S&P 500 volatility close to 43-year lows as uncertainty rises

S&P 500 volatility close to 43-year lows as uncertainty rises
on November 2, 2016

Something very strange is happening in US stock markets, as the above chart highlights:

  It shows weekly (blue line) and average quarterly (red line) volatility in the US S&P 500 Index since 1928
  Both are very close to 43-year lows, going back to September 1973, at 1.7% and 1.6% respectively

This seems quite extraordinary, given the volatility seen in other financial markets, and rising political uncertainty:

  Interest rates have been rising rapidly: the US 10 year Treasury rate is up by a third since July to 1.8%
  The US Presidential election is clearly one of the most bitterly fought in decades
  Globalisation appears to have stalled: the EU-Canada deal only just managed to gain approval last week
  And, of course, there are growing concerns about what will happen when the UK triggers Brexit negotiations in Q1

There are a number of potential explanations for the lack of volatility.
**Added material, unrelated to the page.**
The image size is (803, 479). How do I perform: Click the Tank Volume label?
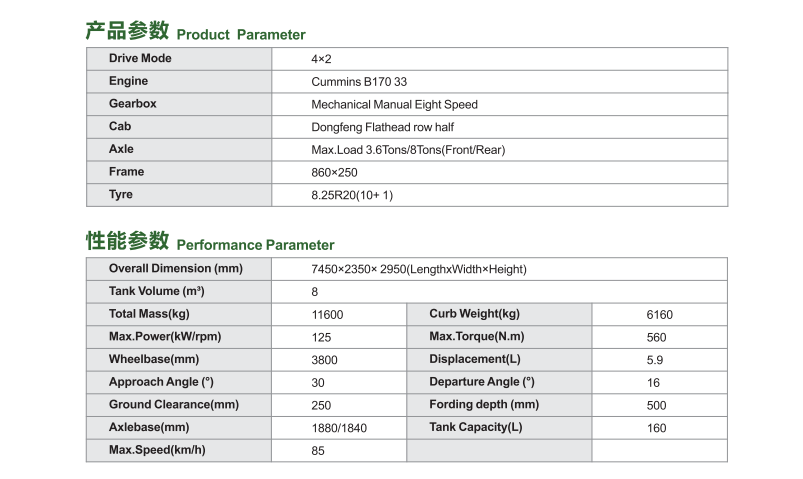pos(157,291)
One is that traders have become used to taking direction from the US Federal Reserve.  As the Fed is clearly on hold at the moment, waiting for the outcome of the Presidential election, traders have nothing to guide them and so are unwilling to take a position.  If the market moves up a few points, they therefore sell off – and vice versa.

A second is that markets are perfectly priced, with all possible uncertainties balancing each other out, and there is no justification for anyone to try and push the market higher or lower.

A third could be that markets are moving back to the lower volatility levels that were common before 1973.  Certainly, financial flows have been reducing.  Regulators have demanded that the banks hold much higher levels of reserves to back their trading activity – making this less attractive for them, by reducing their ability to leverage their bets.

A fourth could be that traders are simply terrified of making a mistake this close to the end of the year.  Players have nothing much to gain, and a lot to lose, given that they are only weeks away from receiving their annual bonus.

Probably all of these explanations contain some element of truth.  And it is also true that it is generally more profitable to follow the trend, rather than to be a “hero” or “heroine” by placing large bets on an essentially unknowable outcome.

The latest IeC Boom/gloom Index above confirms the sense of uncertainty.

The Index is trading within the 4 – 6 band, where the Fed has previously moved in to support prices with new stimulus. It therefore suggests a fifth possibility, that markets could be very vulnerable if such support does not appear.  The start of the Great Reckoning may perhaps not be very far away.